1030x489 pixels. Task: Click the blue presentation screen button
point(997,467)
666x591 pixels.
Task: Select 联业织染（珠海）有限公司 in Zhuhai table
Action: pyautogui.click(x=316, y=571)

* [Work to complete]:
Word for word, transcribe each of the entries above.

* [The answer]:
1030x489 pixels. Task: Click the blue presentation screen button
point(997,467)
666x591 pixels.
Task: Select 联业织染（珠海）有限公司 in Zhuhai table
Action: pyautogui.click(x=316, y=571)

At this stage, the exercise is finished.